Imposed last September by presidential proclamation, the latest version maintains limits on granting visas to travelers from five of the seven countries covered by the original executive order on travel — Iran, Libya, Somalia, Syria and Yemen. It lifted restrictions on visitors from Sudan, and it adds new limits on North Korea and Venezuela.
Chad was part of the proclamation but was taken off the list in April after the White House said it met enhanced visa security requirements. Iraq was listed in the original travel ban imposed last year but was removed in the second version.
The state of Hawaii, three of its residents, and a Muslim-American group challenged the new restrictions, and a federal judge blocked enforcement. But the Supreme Court lifted the stay last December, and the government has been carrying it out in full ever since.
The American Civil Liberties Union said Tuesday that it’s “not the first time the Court has been wrong.”
Neal Katyal, who represented challengers to the travel ban, saying that the policy is unwise and un-American.
“We continue to believe, as do four dissenting justices, that the travel ban is unconstitutional, unprecedented, unnecessary and un-American,” he said in a statement. “We decided long ago that America doesn’t exclude people based on nationality or religion alone. Today, that principle has been challenged. But the final chapter has not yet been written, and the president would be mistaken to interpret today’s decision as a greenlight to continue his unwise and un-American policies…The travel ban is atrocious policy, and makes us less safe and undermines our American ideals.”
The Trump administration argued that the latest version of the travel ban is different, because it was imposed only after the administration surveyed more than 200 countries for their effectiveness in providing information about the backgrounds of visa applicants and success in fighting terrorism.
The Justice Department said the Constitution and federal laws give the president broad authority to suspend or restrict entry into the country when it is deemed to be in the nation’s interest. While immigration law doesn’t require the president to spell out detailed findings before invoking the authority, the government said, the September proclamation was more detailed than any previous order limiting travel.
But Hawaii and the other challengers said federal law gives the president power to ban only foreign nationals who share some characteristics making them harmful to the U.S.
The travel ban was flawed, they said, because it restricted entry by 150 million people who share nothing in common but nationality. They also said the proclamation was based on religious animus, citing frequent promises from Trump, as a candidate and as president, to impose a Muslim ban.

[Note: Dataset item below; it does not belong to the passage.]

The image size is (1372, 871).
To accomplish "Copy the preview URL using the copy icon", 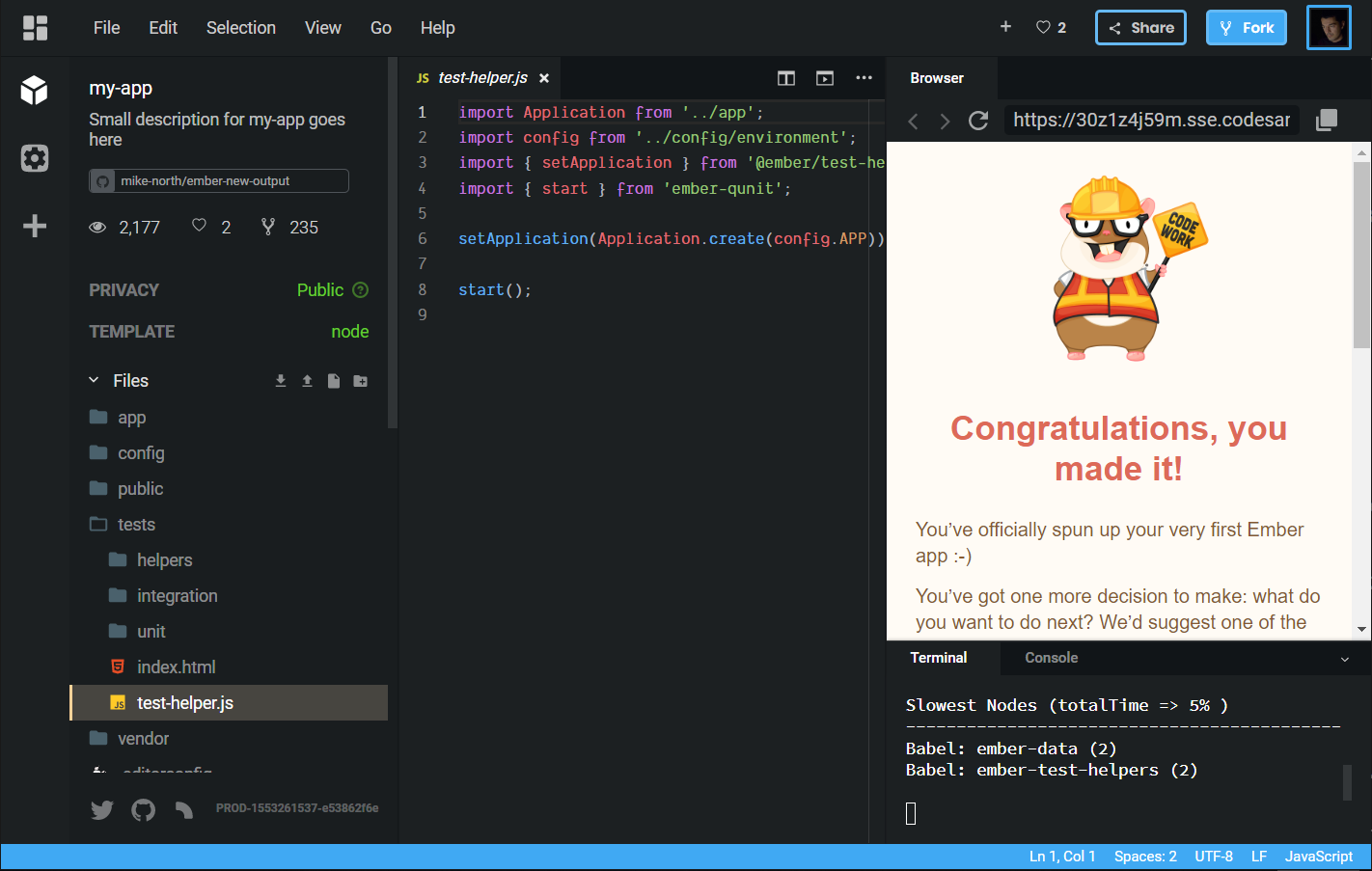I will [1326, 120].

The first executive order on travel, announced in February 2017, caused chaos at major airports when border officials refused to admit travelers who were in flight when the rules went into effect. It was quickly blocked by the courts.
Enforcement of a second travel ban, issued about a month later, was also stopped by lower court judges. The Supreme Court then allowed it to be enforced except for visa applicants with family or other close U.S. connections, but the revised version expired before it was to be the subject of full blown Supreme Court review last fall.